Dubái, uno de los centros financieros por excelencia en el mundo.
Dubái, uno de los centros financieros por excelencia en el mundo. Foto: Google.

Frente a la inestabilidad que atraviesa Medio Oriente desde hace meses, la ciudad de Dubái -reconocida mundialmente por ser un centro financiero de gran renombre- atraviesa una situación atípica. Es que las élites adineradas se encuentran retirando discretamente su dinero para llevarlo a otros destinos, tales como Suiza y Singapur.

Hasta este conflicto, Dubái se había forjado una reputación como oasis de estabilidad en Oriente Próximo, lo que lo catapultó a una posición de centro financiero seguro, donde personas con elevados patrimonios podían invertir su dinero, dirigir sus transacciones y negocios y mantenerse estables financieramente a largo plazo.

Dubái se comporta como un oasis financiero en Medio Oriente. Foto: Google.

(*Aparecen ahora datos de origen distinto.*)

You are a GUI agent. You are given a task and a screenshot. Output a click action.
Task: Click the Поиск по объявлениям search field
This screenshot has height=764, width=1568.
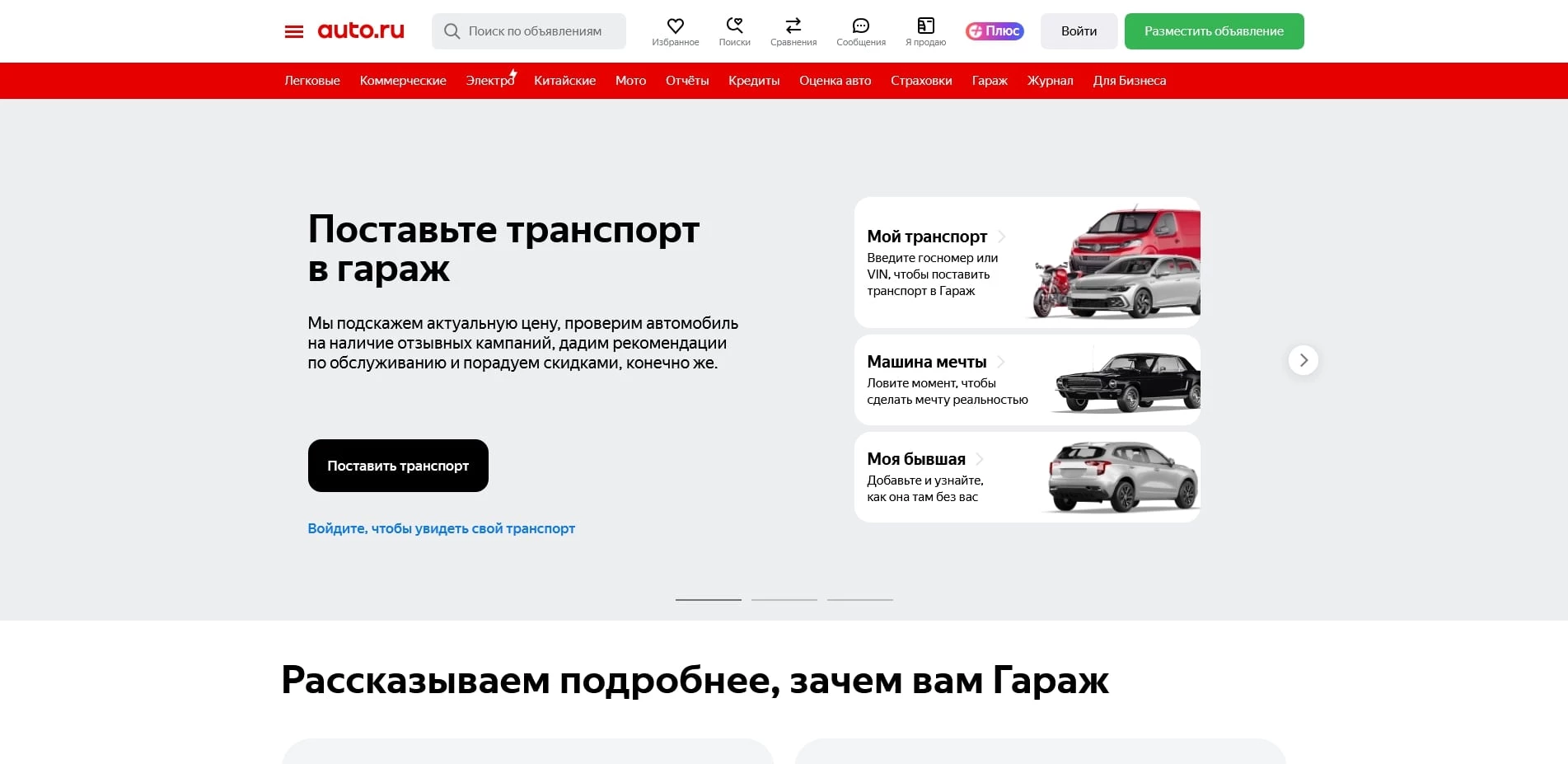(536, 30)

Los ataques en Medio Oriente generan inestabilidad económica

Los últimos ataques con misiles y drones por parte de Irán en la zona (Dubái es una ciudad de los Emiratos Árabes Unidos, país aliado a Estados Unidos), generaron una fuerte crisis económica y donde los mercados bursátiles de la región perdieron en un inicio 120.000 millones de dólares en valor.

También el turismo y la ocupación hotelera se desplomaron, al tiempo que los vuelos con origen y destino al Aeropuerto Internacional de Dubái se redujeron drásticamente.

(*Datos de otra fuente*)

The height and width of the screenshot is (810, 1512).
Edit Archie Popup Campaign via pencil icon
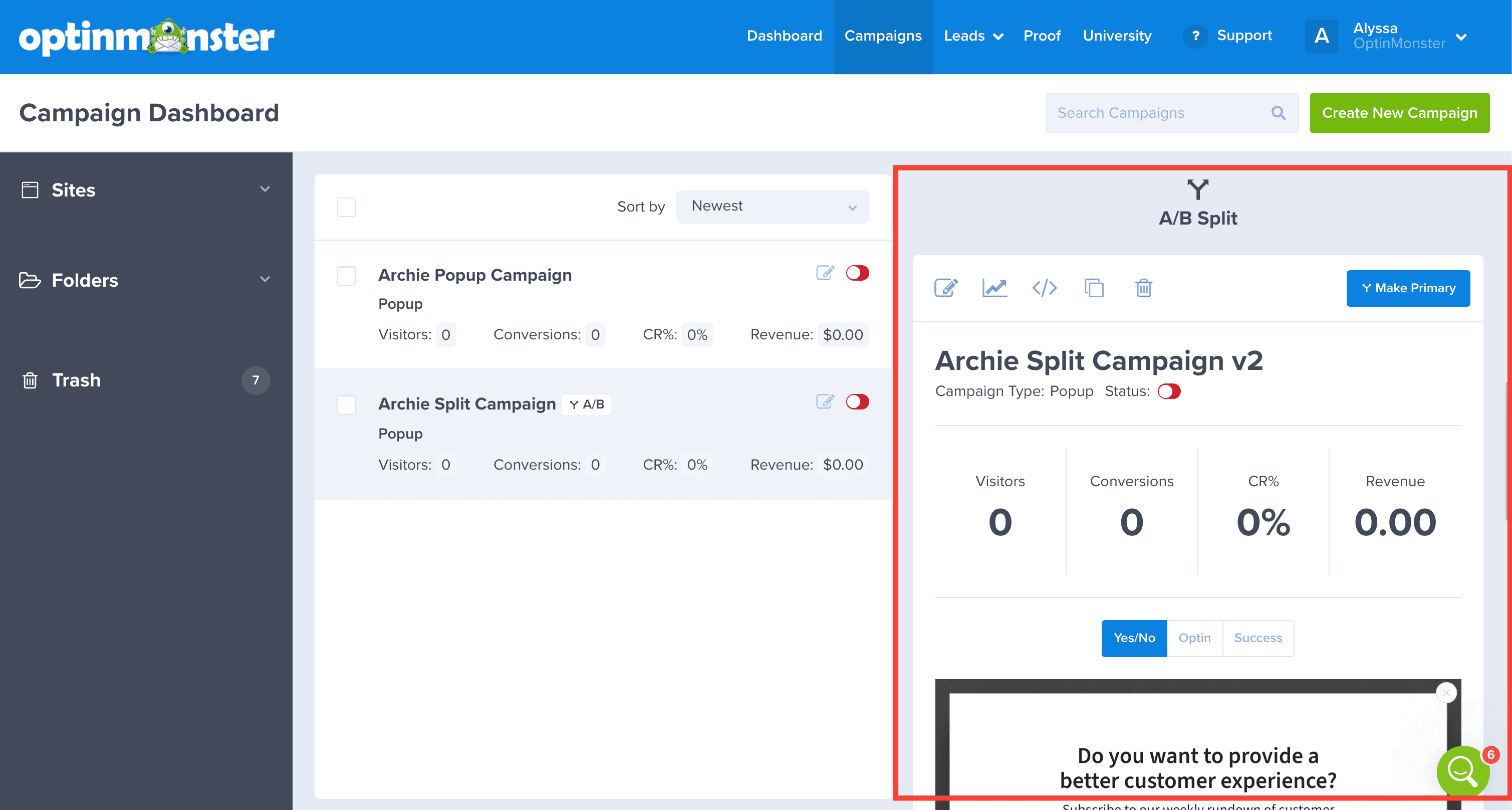(x=825, y=273)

Toda esta situación lleva a pensar a los inversores con mayor capital sobre si Dubái, por estar enclavado en la región del Golfo Pérsico, es un lugar seguro para colocar el dinero. La duda se traduce en accionar y muchos inversores comenzaron a retirar su dinero de Dubái para colocarlo en otros centros financieros con mayor estabilidad, tales como Suiza o Singapur.

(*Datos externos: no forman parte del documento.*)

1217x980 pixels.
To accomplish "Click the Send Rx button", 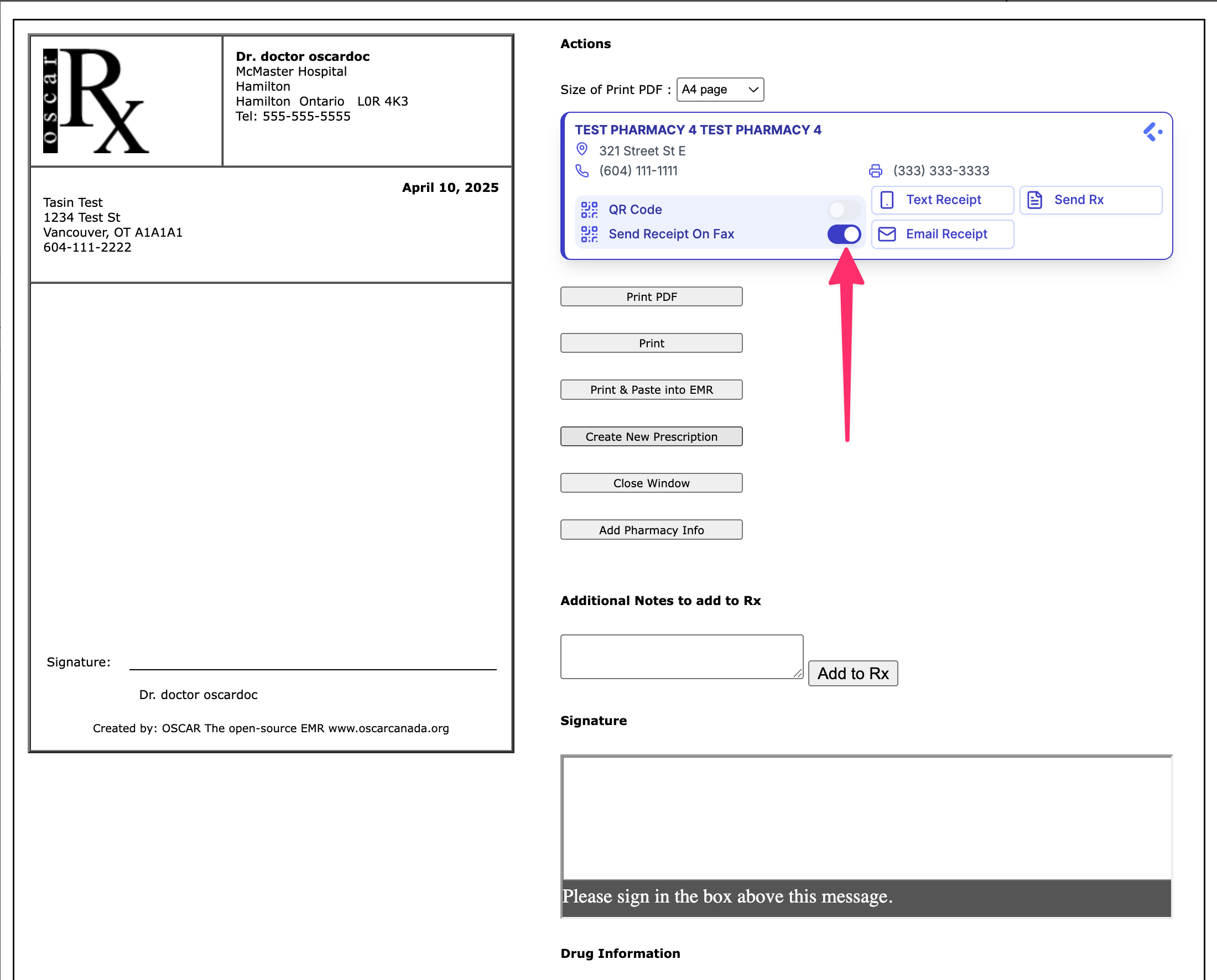I will [x=1090, y=200].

Los grandes inversores prefieren pasar sus capitales a Suiza o Singapur. Foto: X/@dejanirasilveir

Mientras tanto, el fuego cruzado continúa en Medio Oriente y las posibilidades de una tregua entre los Estados Unidos e Irán parecen estar lejanas. El bloqueo en el Estrecho de Ormuz sigue siendo uno de los problemas principales de la región, debido a que por esta zona -en períodos de normalidad- transita el 20% del petróleo mundial, un porcentaje similar de gas natural licuado, así como también mercancías clave para diferentes industrias de punta, lo que genera una grave dificultad para los mercados que su tránsito esté cerrado.